In Waters v. People, 23 Colo. 33; 58 Am. St. Rep. 215, a conviction under a statute similar to our own for shooting, *352for amusement, at cloves on club grounds, by club members, who owned the birds, and who after they were killed used them for food, was held to be good. The court in that case said: “With the policy or wisdom of such enactments we have nothing to do. Our duty and our only concern is to give proper effect to such legislation, and to interpret or construe its provisions in the light of the object which the general assembly had in view when the law was passed in response to the demand of an enlightened public sentiment. * * * Where, as here, the acts charged are admittedly done, not to furnish food, but merely for the sport and amusement of the defendant and his associates, the facts clearly bring the case within the bar of the statute.”
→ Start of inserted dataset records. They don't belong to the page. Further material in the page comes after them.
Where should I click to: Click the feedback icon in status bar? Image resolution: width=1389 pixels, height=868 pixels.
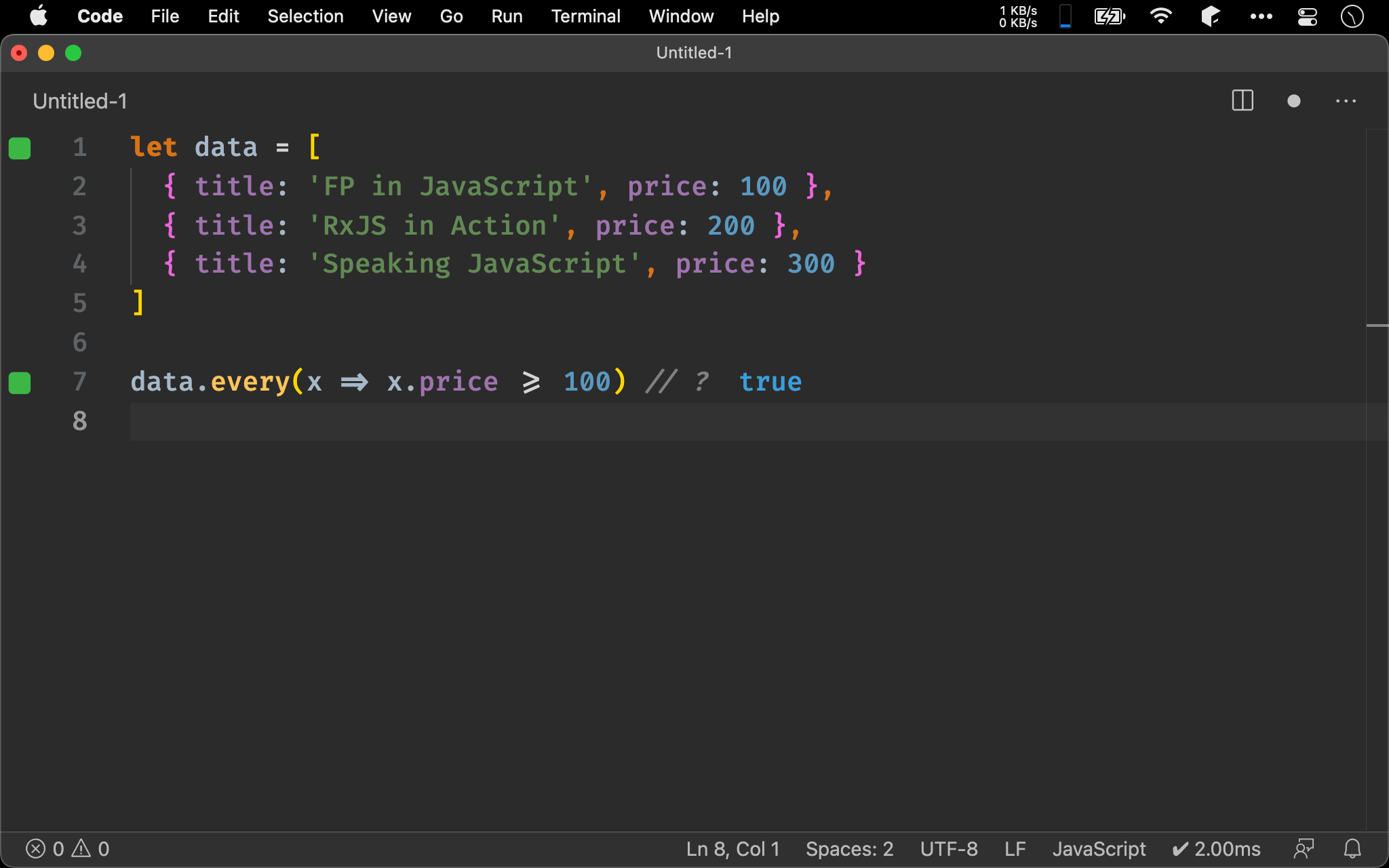click(1304, 848)
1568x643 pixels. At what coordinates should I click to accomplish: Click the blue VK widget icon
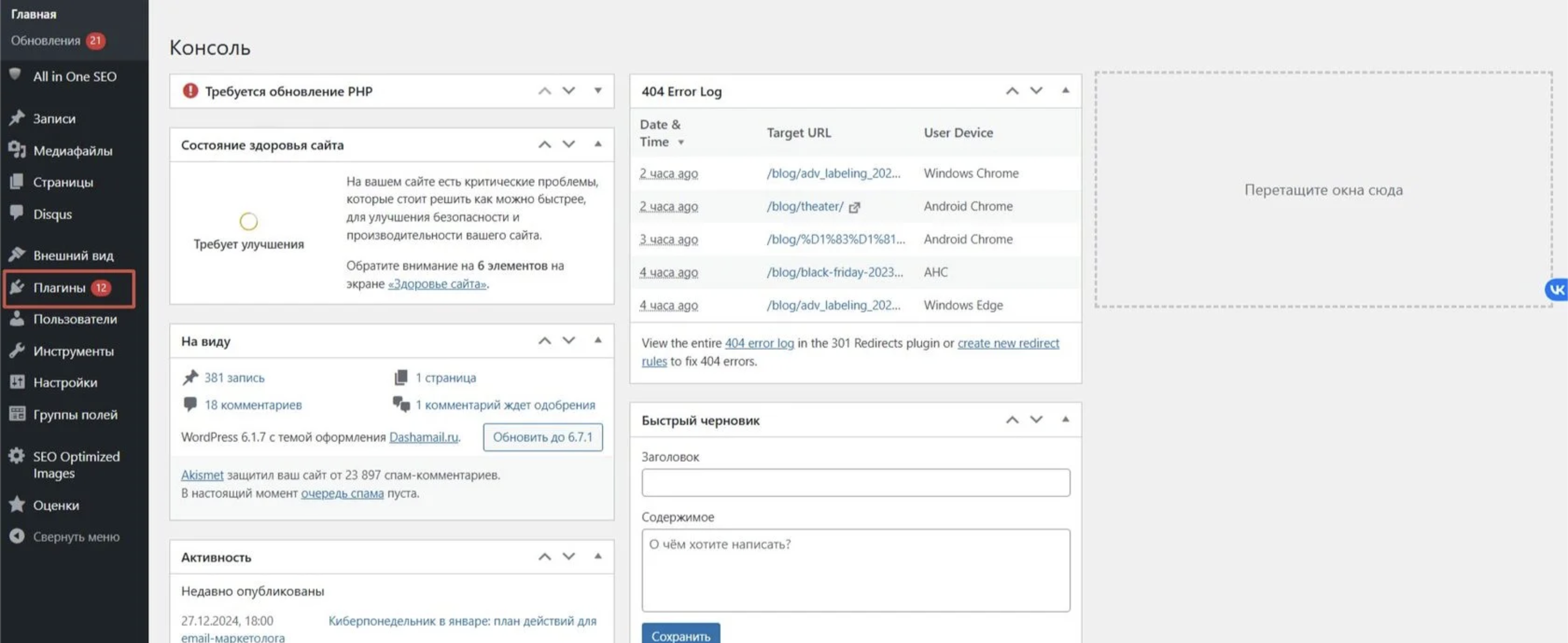tap(1556, 290)
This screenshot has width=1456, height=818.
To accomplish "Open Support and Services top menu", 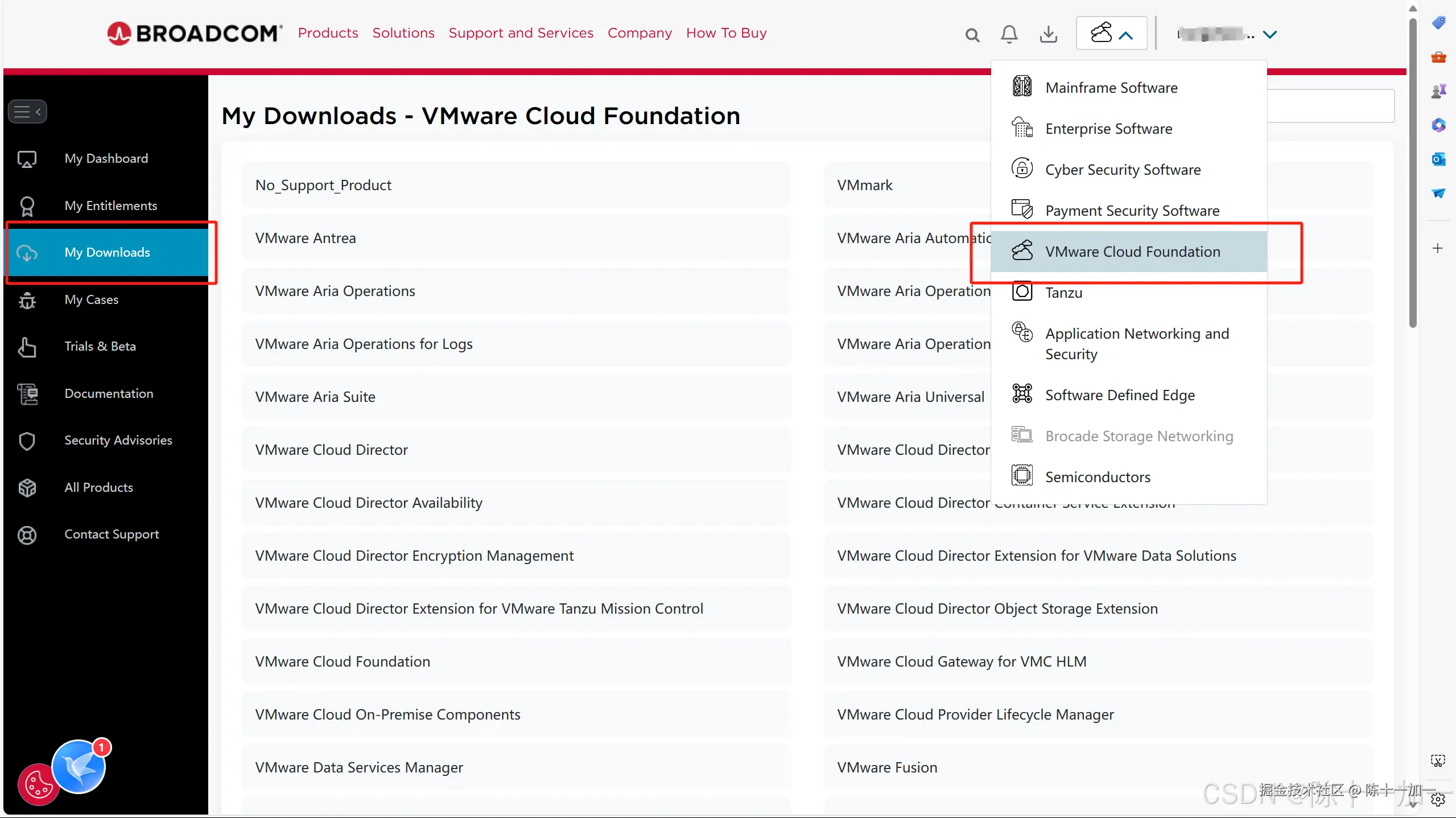I will [521, 33].
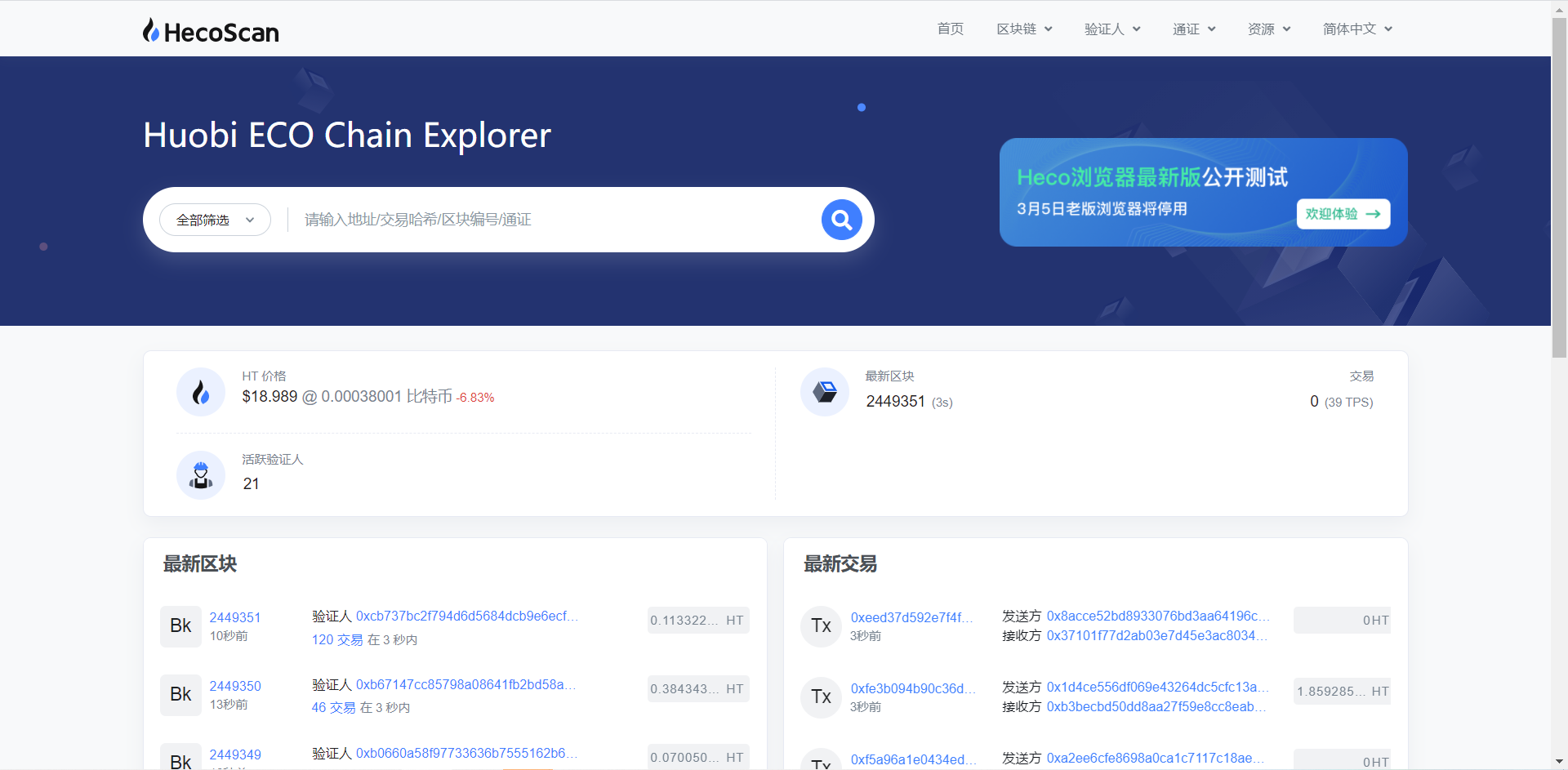Open the 120 交易 link under block 2449351
Viewport: 1568px width, 770px height.
coord(337,639)
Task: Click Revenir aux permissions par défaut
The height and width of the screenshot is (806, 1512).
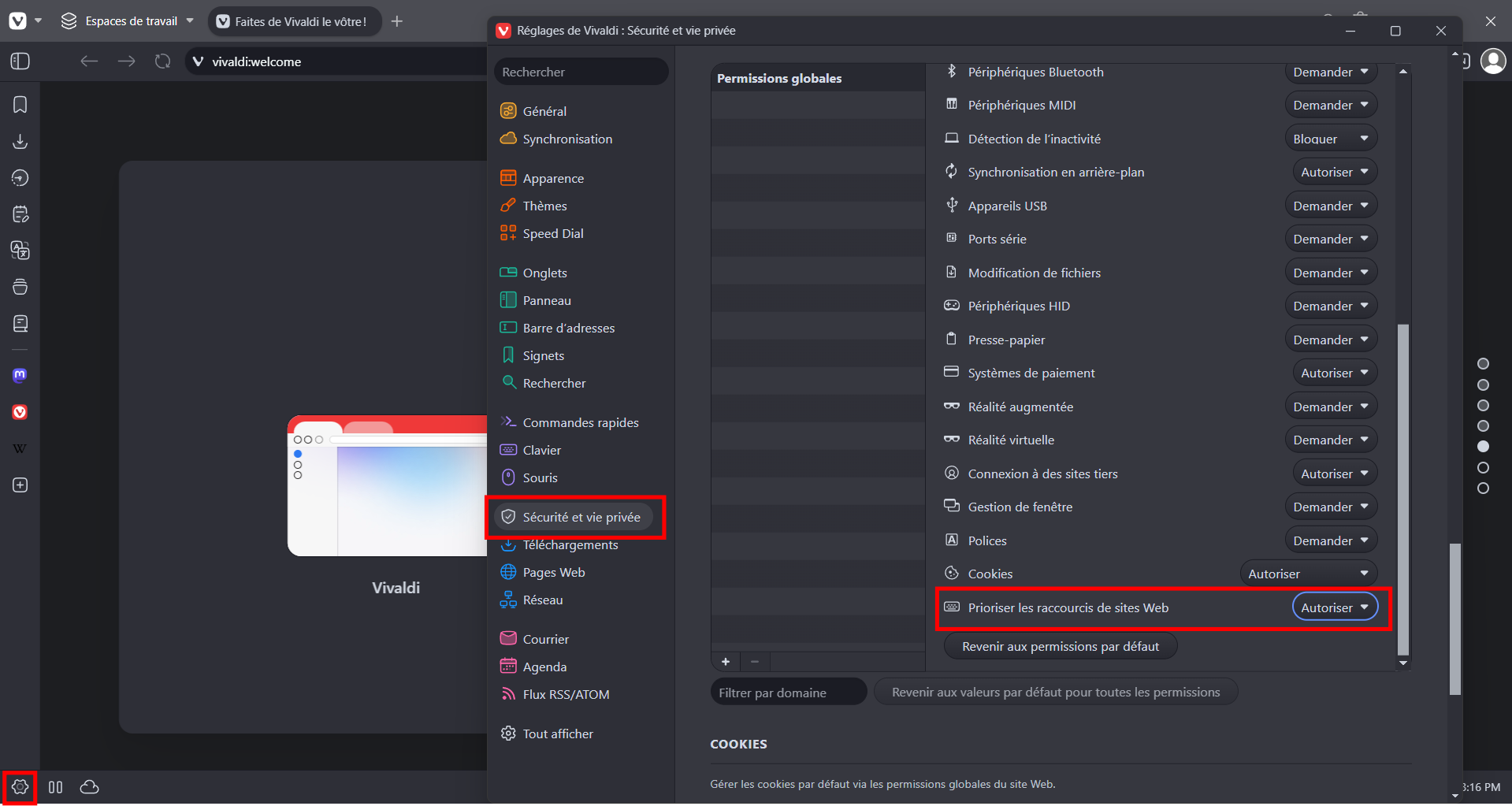Action: (1060, 645)
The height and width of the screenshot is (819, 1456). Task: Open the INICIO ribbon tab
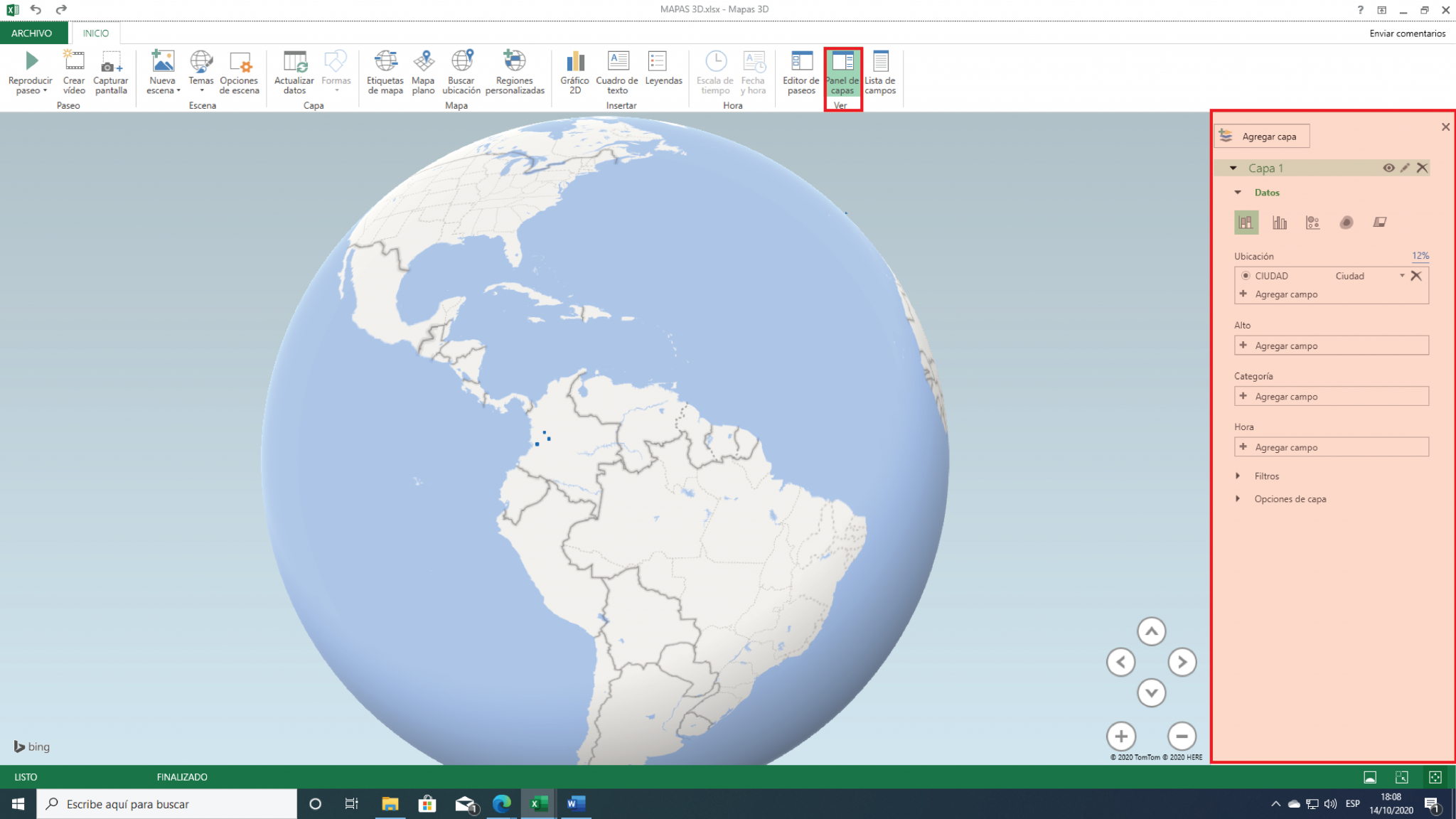[x=95, y=33]
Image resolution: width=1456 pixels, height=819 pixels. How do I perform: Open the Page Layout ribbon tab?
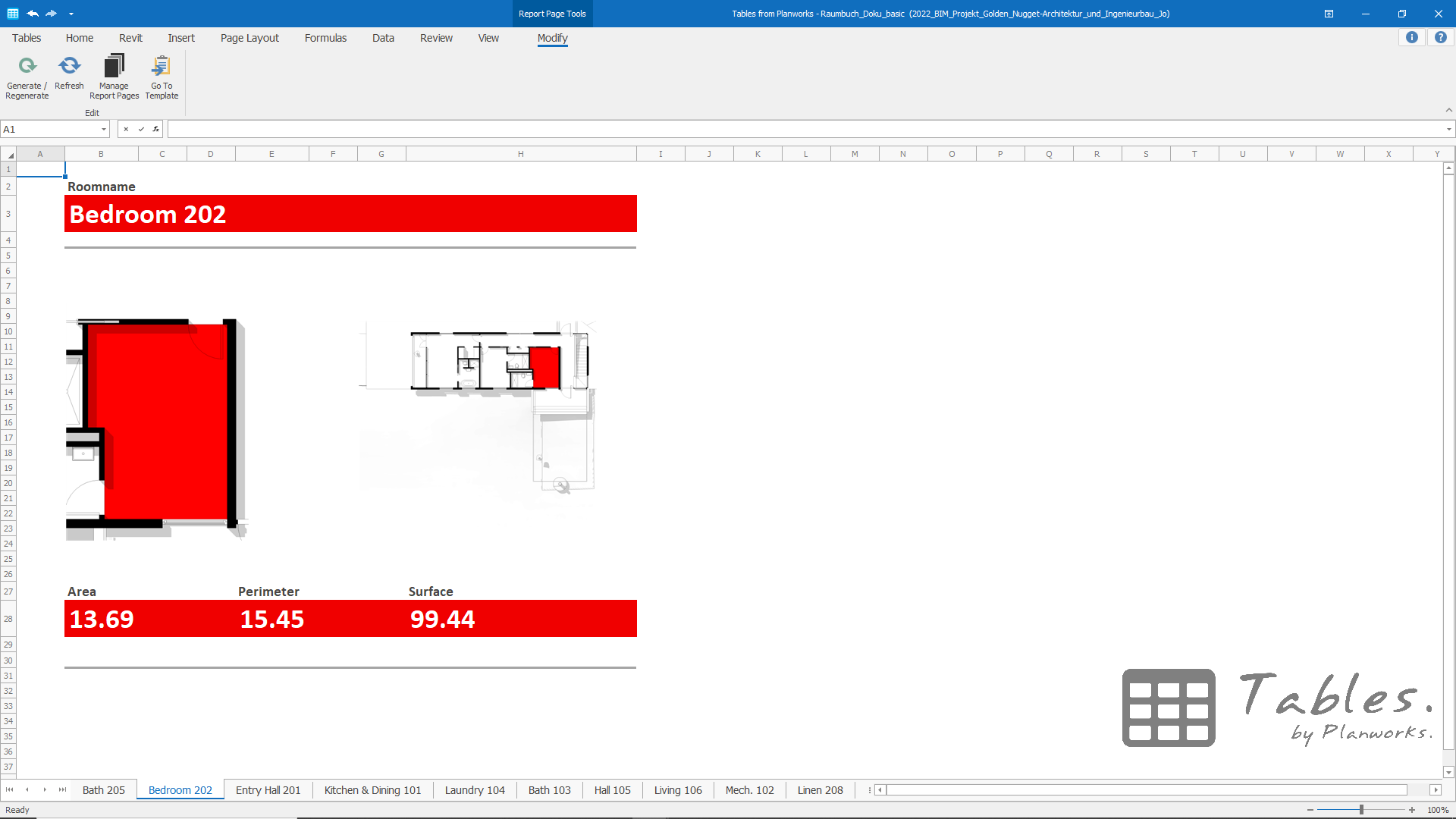click(249, 38)
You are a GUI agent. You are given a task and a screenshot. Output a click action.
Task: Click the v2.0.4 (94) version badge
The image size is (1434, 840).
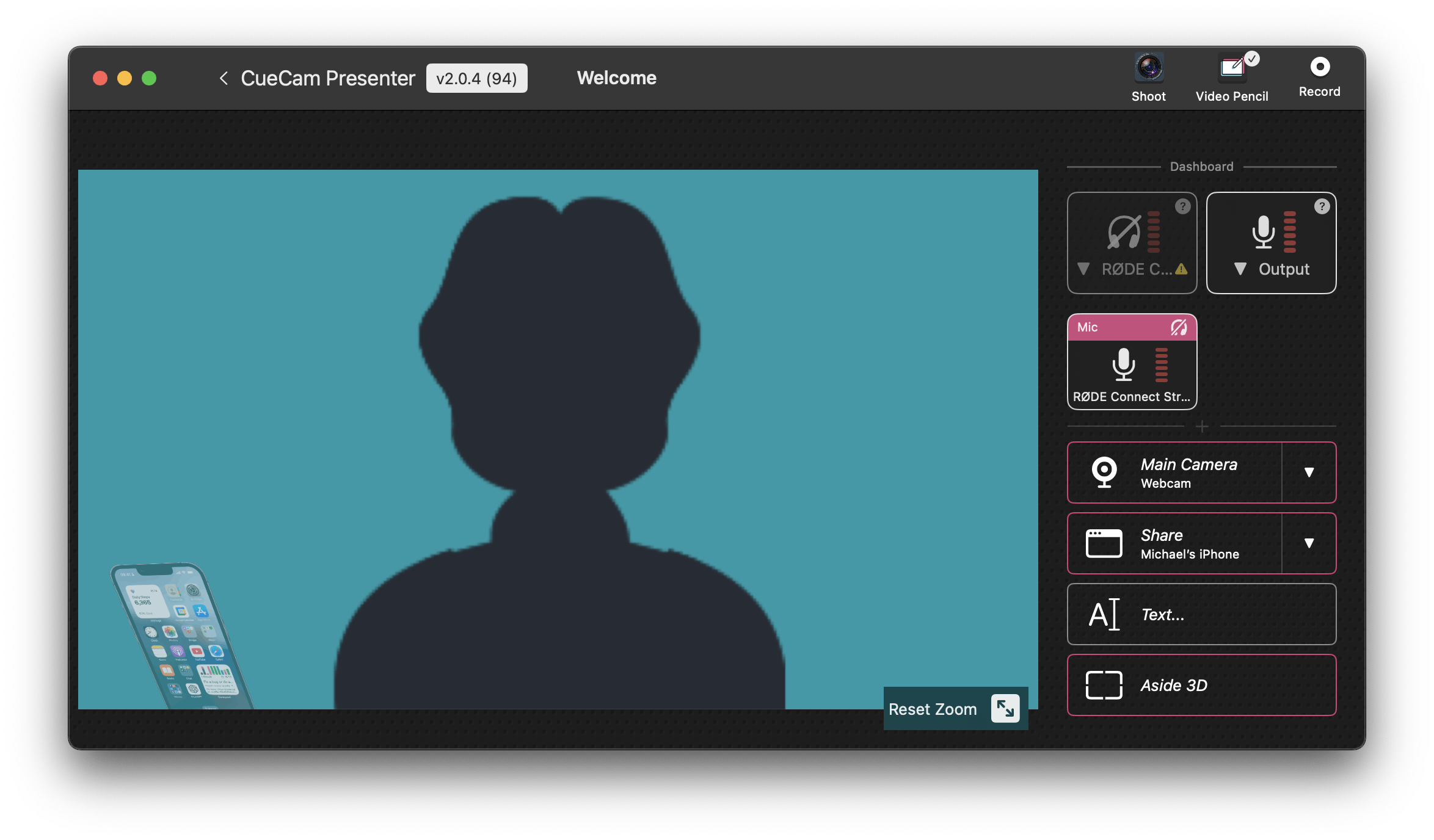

The act challenged in this case seems to us to be entirely within the police power of the legislature, over this class of property, in its right of restriction in the manner and purpose of its destruction. No man may torture his animal property, even if he have the right to kill it. Nor may he use it, in the killing, as a means of amusement or pleasure to himself or others. That he may kill animals which he may own and which he may use as food is conceded, but in the interest of the humane destruction of such animal life the legislature, under the police power, has the power to specify in what manner such killing may not be done. This does not deprive him of any property right. It simply defines the mode in which he may exercise the right.
In the case before us the shooting was for mere sport or amusement, and was clearly within the interdiction of the statute.
The judgment of the Burlington Quarter Sessions is affirmed.